> [WHAT IS REQUIRED] Below are entries; output exactly the lines from the one with "Screenshot is 443x2576." to the one with "dua lipa 2023 (85, 828)", both included, and nothing else.

> [ENTRIES SUPPLIED]
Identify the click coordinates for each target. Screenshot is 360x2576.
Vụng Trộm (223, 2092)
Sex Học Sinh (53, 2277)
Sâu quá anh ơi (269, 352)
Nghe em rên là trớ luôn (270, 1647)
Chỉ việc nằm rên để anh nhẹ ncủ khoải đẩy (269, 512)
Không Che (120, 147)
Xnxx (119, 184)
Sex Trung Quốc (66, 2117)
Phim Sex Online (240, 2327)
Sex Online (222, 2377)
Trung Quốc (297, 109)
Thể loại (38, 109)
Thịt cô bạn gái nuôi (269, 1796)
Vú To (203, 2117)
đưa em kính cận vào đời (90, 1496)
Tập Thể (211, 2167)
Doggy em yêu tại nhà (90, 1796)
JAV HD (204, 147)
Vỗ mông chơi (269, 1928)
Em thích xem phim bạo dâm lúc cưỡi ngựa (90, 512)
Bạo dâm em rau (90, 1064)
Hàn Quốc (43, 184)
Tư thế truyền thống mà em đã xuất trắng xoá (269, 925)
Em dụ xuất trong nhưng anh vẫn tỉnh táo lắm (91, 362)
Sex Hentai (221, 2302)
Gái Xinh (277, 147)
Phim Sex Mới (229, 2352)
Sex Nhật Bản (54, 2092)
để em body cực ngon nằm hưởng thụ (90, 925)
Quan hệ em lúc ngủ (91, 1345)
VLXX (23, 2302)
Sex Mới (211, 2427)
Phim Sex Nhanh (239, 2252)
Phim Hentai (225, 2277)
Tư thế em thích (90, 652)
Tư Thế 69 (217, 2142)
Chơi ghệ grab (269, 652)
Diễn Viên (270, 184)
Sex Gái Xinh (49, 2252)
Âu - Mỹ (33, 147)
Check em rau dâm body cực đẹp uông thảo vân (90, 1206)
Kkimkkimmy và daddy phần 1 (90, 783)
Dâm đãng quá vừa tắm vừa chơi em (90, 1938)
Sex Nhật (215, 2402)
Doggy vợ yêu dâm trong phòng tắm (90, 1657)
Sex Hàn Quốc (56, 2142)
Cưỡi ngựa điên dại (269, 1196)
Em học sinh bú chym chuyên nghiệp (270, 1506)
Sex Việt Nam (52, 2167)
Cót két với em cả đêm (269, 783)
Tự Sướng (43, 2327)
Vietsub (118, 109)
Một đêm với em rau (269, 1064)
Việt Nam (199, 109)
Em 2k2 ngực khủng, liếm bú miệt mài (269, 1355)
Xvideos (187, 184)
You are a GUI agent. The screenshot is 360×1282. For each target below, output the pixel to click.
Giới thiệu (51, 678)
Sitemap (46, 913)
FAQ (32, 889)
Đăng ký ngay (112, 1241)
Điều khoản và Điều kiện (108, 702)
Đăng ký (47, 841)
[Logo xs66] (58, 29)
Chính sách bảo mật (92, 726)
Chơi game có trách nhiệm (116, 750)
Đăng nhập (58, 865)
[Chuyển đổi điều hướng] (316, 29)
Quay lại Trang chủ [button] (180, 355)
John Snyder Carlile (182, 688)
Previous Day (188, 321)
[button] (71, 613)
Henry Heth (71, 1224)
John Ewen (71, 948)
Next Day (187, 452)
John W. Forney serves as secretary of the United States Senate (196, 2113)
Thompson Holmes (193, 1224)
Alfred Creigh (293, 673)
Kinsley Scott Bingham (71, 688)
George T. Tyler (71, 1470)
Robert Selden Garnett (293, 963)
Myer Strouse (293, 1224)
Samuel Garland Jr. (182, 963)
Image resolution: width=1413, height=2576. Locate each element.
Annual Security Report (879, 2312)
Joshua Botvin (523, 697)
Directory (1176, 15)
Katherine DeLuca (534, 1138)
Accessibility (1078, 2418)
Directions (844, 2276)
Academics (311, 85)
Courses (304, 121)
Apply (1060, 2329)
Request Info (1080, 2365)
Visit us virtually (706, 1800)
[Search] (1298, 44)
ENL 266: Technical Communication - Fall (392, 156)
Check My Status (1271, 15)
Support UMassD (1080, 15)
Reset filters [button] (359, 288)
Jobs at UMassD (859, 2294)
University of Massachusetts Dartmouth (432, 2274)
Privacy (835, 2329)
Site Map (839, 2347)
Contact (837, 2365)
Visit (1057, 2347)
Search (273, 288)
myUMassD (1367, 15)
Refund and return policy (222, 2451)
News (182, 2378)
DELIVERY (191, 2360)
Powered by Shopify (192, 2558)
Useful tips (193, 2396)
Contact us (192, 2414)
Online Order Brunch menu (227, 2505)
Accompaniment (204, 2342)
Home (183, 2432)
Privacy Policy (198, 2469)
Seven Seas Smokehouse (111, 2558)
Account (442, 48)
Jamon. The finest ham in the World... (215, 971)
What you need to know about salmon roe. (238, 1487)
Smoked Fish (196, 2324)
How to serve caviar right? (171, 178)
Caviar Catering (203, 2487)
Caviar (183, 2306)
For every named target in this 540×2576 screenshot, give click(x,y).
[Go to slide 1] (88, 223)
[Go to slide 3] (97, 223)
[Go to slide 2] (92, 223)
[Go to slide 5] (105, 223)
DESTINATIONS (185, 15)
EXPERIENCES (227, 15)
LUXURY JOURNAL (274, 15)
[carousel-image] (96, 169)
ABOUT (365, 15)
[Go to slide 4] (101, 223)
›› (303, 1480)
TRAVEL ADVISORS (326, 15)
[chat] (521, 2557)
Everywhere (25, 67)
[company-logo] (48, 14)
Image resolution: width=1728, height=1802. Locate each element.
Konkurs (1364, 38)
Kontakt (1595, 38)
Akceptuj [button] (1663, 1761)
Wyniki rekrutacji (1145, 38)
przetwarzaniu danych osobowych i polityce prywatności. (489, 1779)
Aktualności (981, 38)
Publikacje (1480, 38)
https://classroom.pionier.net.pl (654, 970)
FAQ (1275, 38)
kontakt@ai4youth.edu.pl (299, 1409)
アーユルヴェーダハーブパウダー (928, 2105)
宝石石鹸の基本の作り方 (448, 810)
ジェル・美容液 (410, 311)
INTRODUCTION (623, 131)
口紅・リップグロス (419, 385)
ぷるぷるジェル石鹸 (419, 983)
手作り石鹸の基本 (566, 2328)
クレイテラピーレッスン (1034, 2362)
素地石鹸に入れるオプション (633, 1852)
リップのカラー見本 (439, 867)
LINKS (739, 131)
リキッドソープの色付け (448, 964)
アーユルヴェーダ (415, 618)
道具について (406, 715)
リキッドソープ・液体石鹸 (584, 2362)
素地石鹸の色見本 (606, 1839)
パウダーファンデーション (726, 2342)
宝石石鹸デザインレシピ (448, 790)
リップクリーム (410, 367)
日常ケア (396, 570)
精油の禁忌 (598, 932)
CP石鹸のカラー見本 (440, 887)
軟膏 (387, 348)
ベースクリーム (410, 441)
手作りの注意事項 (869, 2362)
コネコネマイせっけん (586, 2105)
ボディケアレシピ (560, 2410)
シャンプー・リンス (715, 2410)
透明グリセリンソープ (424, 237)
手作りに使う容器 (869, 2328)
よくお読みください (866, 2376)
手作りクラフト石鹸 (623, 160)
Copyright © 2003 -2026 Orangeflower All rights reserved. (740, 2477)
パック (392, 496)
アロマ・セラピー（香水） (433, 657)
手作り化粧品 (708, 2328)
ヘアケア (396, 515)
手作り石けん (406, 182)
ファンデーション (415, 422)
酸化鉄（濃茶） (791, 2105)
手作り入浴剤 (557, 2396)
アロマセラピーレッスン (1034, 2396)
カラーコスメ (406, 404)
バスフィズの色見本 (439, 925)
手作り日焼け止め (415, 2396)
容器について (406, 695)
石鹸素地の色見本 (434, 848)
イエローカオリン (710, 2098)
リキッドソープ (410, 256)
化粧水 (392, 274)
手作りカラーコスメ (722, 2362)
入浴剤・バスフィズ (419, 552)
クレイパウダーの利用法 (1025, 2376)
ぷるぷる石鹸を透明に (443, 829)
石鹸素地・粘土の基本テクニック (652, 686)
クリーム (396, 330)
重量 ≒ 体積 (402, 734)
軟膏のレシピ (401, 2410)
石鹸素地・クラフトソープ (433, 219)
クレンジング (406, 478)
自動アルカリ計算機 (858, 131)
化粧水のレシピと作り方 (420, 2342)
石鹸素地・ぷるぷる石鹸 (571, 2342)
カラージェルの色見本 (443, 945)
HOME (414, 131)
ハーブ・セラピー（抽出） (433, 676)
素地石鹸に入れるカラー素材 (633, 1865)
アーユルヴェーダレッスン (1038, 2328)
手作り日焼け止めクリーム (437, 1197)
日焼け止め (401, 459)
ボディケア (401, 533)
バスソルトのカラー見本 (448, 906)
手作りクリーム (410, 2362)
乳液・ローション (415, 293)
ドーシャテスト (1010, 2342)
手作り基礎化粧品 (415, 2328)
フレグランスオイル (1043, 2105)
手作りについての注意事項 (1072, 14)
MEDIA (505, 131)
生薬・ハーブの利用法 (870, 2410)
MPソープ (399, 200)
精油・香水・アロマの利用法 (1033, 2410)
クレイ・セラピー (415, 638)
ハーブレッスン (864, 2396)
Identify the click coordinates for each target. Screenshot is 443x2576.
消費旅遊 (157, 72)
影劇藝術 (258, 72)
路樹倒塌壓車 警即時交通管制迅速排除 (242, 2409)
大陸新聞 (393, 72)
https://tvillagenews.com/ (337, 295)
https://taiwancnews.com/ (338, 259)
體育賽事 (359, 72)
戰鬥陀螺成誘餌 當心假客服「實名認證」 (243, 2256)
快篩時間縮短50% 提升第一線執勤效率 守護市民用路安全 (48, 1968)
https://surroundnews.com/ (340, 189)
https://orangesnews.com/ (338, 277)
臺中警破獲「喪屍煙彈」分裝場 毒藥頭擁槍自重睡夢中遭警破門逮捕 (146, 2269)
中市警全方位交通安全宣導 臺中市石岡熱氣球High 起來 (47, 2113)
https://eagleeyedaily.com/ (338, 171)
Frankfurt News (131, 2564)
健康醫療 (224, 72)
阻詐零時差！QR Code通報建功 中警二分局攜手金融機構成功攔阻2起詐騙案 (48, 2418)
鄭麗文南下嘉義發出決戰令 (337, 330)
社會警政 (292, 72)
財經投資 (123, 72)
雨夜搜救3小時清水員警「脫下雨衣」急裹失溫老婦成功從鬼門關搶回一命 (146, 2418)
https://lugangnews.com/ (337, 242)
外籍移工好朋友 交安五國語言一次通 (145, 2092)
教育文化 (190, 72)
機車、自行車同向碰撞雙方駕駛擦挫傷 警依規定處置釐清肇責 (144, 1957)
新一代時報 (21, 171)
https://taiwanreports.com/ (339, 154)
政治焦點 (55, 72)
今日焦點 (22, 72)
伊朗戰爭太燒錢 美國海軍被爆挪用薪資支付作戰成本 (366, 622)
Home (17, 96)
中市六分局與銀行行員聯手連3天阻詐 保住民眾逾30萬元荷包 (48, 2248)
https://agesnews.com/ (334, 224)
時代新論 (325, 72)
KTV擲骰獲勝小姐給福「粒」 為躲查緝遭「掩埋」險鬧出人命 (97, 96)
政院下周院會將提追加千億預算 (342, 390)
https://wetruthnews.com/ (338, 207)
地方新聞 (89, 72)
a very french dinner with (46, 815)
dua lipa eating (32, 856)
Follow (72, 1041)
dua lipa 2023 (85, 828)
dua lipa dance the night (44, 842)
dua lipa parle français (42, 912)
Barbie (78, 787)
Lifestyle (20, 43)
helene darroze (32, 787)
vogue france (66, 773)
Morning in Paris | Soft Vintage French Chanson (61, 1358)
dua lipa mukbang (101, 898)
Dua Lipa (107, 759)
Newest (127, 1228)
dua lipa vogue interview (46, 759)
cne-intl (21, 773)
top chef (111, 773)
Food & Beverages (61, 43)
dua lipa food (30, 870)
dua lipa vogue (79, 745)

> [YOUR SOLUTION]
Identify the click coordinates for each target. Screenshot is 443x2576.
消費旅遊 (157, 72)
影劇藝術 (258, 72)
路樹倒塌壓車 警即時交通管制迅速排除 (242, 2409)
大陸新聞 (393, 72)
https://tvillagenews.com/ (337, 295)
https://taiwancnews.com/ (338, 259)
體育賽事 (359, 72)
戰鬥陀螺成誘餌 當心假客服「實名認證」 (243, 2256)
快篩時間縮短50% 提升第一線執勤效率 守護市民用路安全 (48, 1968)
https://surroundnews.com/ (340, 189)
https://orangesnews.com/ (338, 277)
臺中警破獲「喪屍煙彈」分裝場 毒藥頭擁槍自重睡夢中遭警破門逮捕 (146, 2269)
中市警全方位交通安全宣導 臺中市石岡熱氣球High 起來 (47, 2113)
https://eagleeyedaily.com/ (338, 171)
Frankfurt News (131, 2564)
健康醫療 (224, 72)
阻詐零時差！QR Code通報建功 中警二分局攜手金融機構成功攔阻2起詐騙案 (48, 2418)
鄭麗文南下嘉義發出決戰令 (337, 330)
社會警政 (292, 72)
財經投資 (123, 72)
雨夜搜救3小時清水員警「脫下雨衣」急裹失溫老婦成功從鬼門關搶回一命 (146, 2418)
https://lugangnews.com/ (337, 242)
外籍移工好朋友 交安五國語言一次通 (145, 2092)
教育文化 (190, 72)
機車、自行車同向碰撞雙方駕駛擦挫傷 警依規定處置釐清肇責 (144, 1957)
新一代時報 (21, 171)
https://taiwanreports.com/ (339, 154)
政治焦點 (55, 72)
今日焦點 (22, 72)
伊朗戰爭太燒錢 美國海軍被爆挪用薪資支付作戰成本 (366, 622)
Home (17, 96)
中市六分局與銀行行員聯手連3天阻詐 保住民眾逾30萬元荷包 (48, 2248)
https://agesnews.com/ (334, 224)
時代新論 (325, 72)
KTV擲骰獲勝小姐給福「粒」 為躲查緝遭「掩埋」險鬧出人命 (97, 96)
政院下周院會將提追加千億預算 (342, 390)
https://wetruthnews.com/ (338, 207)
地方新聞 (89, 72)
a very french dinner with (46, 815)
dua lipa eating (32, 856)
Follow (72, 1041)
dua lipa 2023 (85, 828)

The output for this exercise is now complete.